The Campaign Committee is assembling and reviewing all documents, communications and filings required by the Louisiana Board of Ethics.

According to the CPA for the Campaign Committee, he has informed the Board of Ethics that the facts of the Ourso case are dissimilar to facts surrounding the loans made to Susan Theall in 2011.

Current Ethics Board Administrator Kathleen Allen did not immediately respond to The IND's voice message seeking comment on the Theall matter.

Finance reports in Theall’s current Third Circuit Court of Appeal run show the candidate has again loaned her campaign money. Theall’s total loans to her campaign in the current election cycle come to $26,846. Theall says all of that money came through cash advances on credit cards.

The revelations about Theall’s possible ethical and legal woes relating to her 2011 campaign come at a particularly awkward time for her. She trails her opponents, Candyce Gagnard Perret and Vanessa Anseman, in fundraising but has sought to claim the moral and ethical high ground in contrasting her own record against the now well-publicized legal and ethical dilemmas facing her opponents.

Candyce Gagnard Perret’s campaign operates under the cloud of an ongoing federal investigation that initially focused on Louisiana Specialty Institute, a company owned by her husband, Hunter Perret. However, since The IND broke the story on the federal investigation, in which seven local attorneys confirmed anonymously that they had been questioned by the feds, the probe appears to have broadened beyond LSI, according to sources who asked not to be identified. Candyce Perret is partners with Hunter Perret in the Perret Group, a company the couple uses to invest in other businesses.

In an unrelated controversy, candidate Perret was arrested for indecent exposure in Florida in 2004 and, according to the arrest report, claimed to be an assistant district attorney, a position she has never held.

Vanessa Anseman is currently engaged in a legal fight to remain on the ballot in the Third Circuit race after The IND reported that Louisiana State Bar Association records raised questions about her eligibility to run for the seat. The Louisiana Constitution states that candidates for appellate courts must have been admitted to the practice of law for at least 10 years. Anseman walked away from the practice in 2012. In 2013, the LSBA certified her as ineligible to practice law, privileges that she only regained on the final day of qualifying for the seat, Jan. 13.

On Monday, Judge Alonzo Harris of the 27th JDC ruled Anseman did not meet the qualifications to be a candidate, deeming her ineligible.

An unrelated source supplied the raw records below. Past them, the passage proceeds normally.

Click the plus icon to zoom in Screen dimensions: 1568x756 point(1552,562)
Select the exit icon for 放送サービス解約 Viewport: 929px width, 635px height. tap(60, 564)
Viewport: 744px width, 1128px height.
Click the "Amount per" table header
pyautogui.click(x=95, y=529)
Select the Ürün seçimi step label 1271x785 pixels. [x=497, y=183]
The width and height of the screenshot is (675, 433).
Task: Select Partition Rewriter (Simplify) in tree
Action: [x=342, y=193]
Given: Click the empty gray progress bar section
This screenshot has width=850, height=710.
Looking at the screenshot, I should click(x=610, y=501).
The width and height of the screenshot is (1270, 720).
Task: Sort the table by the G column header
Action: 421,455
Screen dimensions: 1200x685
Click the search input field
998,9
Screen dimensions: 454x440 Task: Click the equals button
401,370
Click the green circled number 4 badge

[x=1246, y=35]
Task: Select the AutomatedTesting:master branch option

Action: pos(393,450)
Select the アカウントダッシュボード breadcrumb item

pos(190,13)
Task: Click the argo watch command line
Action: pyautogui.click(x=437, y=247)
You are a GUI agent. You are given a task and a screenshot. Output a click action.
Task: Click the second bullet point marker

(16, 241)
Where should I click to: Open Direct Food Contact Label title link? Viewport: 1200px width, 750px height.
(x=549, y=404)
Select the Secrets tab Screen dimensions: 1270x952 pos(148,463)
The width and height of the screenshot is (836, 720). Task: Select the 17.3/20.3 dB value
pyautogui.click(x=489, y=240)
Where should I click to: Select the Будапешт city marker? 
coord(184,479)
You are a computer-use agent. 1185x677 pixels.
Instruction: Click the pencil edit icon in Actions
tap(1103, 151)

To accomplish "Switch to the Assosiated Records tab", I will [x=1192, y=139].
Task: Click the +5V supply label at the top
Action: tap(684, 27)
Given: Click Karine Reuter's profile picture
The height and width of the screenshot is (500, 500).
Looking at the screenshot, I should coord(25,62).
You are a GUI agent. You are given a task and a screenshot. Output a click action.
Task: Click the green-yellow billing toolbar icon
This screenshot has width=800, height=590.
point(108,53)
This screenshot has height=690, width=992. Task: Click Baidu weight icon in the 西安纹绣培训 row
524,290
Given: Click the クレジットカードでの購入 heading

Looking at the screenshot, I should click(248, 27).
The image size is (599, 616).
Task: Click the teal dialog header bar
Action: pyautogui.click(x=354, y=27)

Anseman and the Louisiana Secretary of State have appealed the decision to the Third Circuit Court of Appeal. The Secretary of State says the election code provides only a seven-day window for challenging candidates and that window closed before questions of Anseman’s eligibility arose. Anseman is joining with the state in that portion of the appeal.

Anseman is also appealing the part of Harris’ ruling declaring her an ineligible candidate because she does not meet the 10 years of practice standard.

Briefs in Anseman’s appeal are being filed today. Oral arguments are expected to begin Monday with a decision sometime later in the week. Anseman’s name will remain on the ballot regardless of the outcome of the legal fight. If she prevails, votes cast for her will be counted. If the appellate court upholds Harris’ ruling, her name will remain on the ballot but votes cast for her will not be counted. It remains to be seen if the Louisiana Supreme Court will have time to be petitioned on the matter after the Third Circuit weighs in. (Read more here.)

Politically, revelations of legally and ethically questionable campaign finance practices in 2011 could take the wind out of Theall’s sails, as she could become subject to investigations and potentially face fines and penalties, all of which would come well after the election is decided.